Texto para leitura
=-=-=-=-=
Para responder – ou pelo menos tentar – estas perguntas, o Citi fez um estudo com base nos eventos políticos dos que compõem o MSCI Developed Markets and Emerging Markets desde que a Primavera Árabe eclodiu, em 2011, e comparou com desenvolvimentos semelhantes na década anterior, de forma a realizar a primeira pesquisa empírica sobre o tema, conforme ressaltou em artigo para o Financial Times. 

Eles incluíram no modelo os protestos em massa em várias cidades, violência, eleição falha ou parlamento dividido, surgimento de novos atores políticos e reivindicações de separação ou territoriais. Se dois ou mais destes fatores estiverem presentes, o evento é de alto risco. Os eventos conflituosos aumentaram em notáveis 54% desde 2011 na média anual em comparação com a década anterior. 

A maioria destes eventos – 62% – teve impacto limitado no mercado, como um pleito em que o resultado foi amplamente esperado. Porém, o estudo destaca que não é só o risco de Vox Populi tem se intensificado, mas talvez seja mais relevante para as empresas e os mercados em países de renda média e industrializados e, portanto, mais integrados à economia global e mais suscetíveis de gerar amplo impacto no mercado.

Desenvolvidos X Emergentes
Os riscos do “vox populi” têm se proliferado em ambos os mercados – desenvolvidos e emergentes -, mas tendem a assumir diferentes formas. Nos mercados desenvolvidos, ele aparece com o surgimento de novos partidos, extremos ou alternativos, a formação de coalizões cada vez mais frágeis e “riscos de referendo”, que parecem mais prevalecentes na Europa. Estes últimos riscos referem-se ao controle de imigração na Suíça e a independência da Escócia do Reino Unido e de independência da Catalunha da Espanha. 

Já nas democracias mais jovens ou em estados onde a urna não é uma opção, a analista política observa que a agitação social ganha espaço através de movimentações sociais, manifestações de rua, rebeliões e até mesmo golpe de estado. 

Porém, enquanto o risco da “voz do povo” entre as nações varia, o motor é praticamente o mesmo: classe média preocupada com a crescente desigualdade de renda e com a globalização, assim como a percepção de corrupção. E, mesmo quando um movimento político é poderoso o suficiente para causar uma mudança significativa, a opinião pública pode mudar muito rapidamente. 

“A reação do mercado global a tudo isso, até agora, tem sido morna, com o risco político em grande parte ficando limitado nas regiões em que ocorrem os conflitos. Por ora, os investidores apostam na recuperação econômica global e que os bancos centrais irão cuidar dos problemas”, aponta a analista. 

Fordham avalia ainda que os mercados de capitais podem, inadvertidamente, tem parcela de contribuição nas tensões sociais e políticas. O dinheiro barato tem impulsionado os preços dos ativos, o que ajudou a estabilizar as economias mais frágeis. No entanto, ressaltou, também ampliou os chamados “hiatos de riqueza”.
=-=-=-=-=
Informações extraídas
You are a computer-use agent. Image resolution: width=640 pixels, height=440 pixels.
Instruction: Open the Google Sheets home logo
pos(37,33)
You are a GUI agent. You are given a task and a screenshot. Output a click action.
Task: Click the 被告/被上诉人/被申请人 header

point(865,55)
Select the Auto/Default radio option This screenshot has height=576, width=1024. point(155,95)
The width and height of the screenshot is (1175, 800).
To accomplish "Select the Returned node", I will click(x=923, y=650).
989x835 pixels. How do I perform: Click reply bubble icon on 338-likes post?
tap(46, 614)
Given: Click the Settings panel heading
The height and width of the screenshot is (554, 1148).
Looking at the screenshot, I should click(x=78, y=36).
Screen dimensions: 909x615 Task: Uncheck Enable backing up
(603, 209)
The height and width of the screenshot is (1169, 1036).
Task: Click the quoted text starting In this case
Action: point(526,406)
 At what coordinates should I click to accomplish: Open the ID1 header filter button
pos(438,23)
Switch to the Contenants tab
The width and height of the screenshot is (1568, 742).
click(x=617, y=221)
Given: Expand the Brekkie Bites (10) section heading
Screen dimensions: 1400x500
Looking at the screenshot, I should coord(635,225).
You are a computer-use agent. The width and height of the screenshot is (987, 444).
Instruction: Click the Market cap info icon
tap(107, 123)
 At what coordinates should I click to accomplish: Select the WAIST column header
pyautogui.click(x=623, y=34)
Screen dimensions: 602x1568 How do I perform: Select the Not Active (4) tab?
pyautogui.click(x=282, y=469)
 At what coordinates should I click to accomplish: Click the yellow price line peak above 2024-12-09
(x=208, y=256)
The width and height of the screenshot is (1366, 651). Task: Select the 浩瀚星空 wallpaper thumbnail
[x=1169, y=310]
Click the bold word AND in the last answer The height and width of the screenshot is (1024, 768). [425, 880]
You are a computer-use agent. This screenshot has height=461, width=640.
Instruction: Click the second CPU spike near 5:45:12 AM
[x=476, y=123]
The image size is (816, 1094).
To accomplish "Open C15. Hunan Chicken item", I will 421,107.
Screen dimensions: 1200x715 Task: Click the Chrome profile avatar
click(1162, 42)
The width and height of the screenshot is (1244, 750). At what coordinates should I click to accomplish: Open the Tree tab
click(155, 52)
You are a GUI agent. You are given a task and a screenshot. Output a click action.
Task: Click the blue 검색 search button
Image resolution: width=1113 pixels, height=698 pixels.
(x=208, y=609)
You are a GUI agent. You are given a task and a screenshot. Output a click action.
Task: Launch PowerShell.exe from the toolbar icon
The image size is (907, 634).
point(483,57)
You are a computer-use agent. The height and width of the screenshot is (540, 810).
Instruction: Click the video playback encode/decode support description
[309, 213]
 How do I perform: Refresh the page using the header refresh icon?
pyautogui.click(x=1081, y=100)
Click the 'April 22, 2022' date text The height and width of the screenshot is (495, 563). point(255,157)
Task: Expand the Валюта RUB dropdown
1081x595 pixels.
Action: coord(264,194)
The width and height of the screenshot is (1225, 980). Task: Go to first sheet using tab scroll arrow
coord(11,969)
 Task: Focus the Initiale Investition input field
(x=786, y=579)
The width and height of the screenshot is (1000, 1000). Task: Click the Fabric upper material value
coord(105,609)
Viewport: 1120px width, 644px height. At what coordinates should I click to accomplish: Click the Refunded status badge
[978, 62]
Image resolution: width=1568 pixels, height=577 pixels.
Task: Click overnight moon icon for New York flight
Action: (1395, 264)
=-=-=-=-=
Instruções do exercício
Responda às perguntas abaixo com base no texto sobre o risco político nos mercados.
(a) Quantos dos fatores incluídos no modelo precisam estar presentes para que um evento seja classificado como de alto risco?
(b) Que porcentagem dos eventos teve impacto limitado no mercado?
(c) Em que região os "riscos de referendo" parecem mais prevalecentes?

Resposta
(a) Dois ou mais.
(b) 62%.
(c) Na Europa.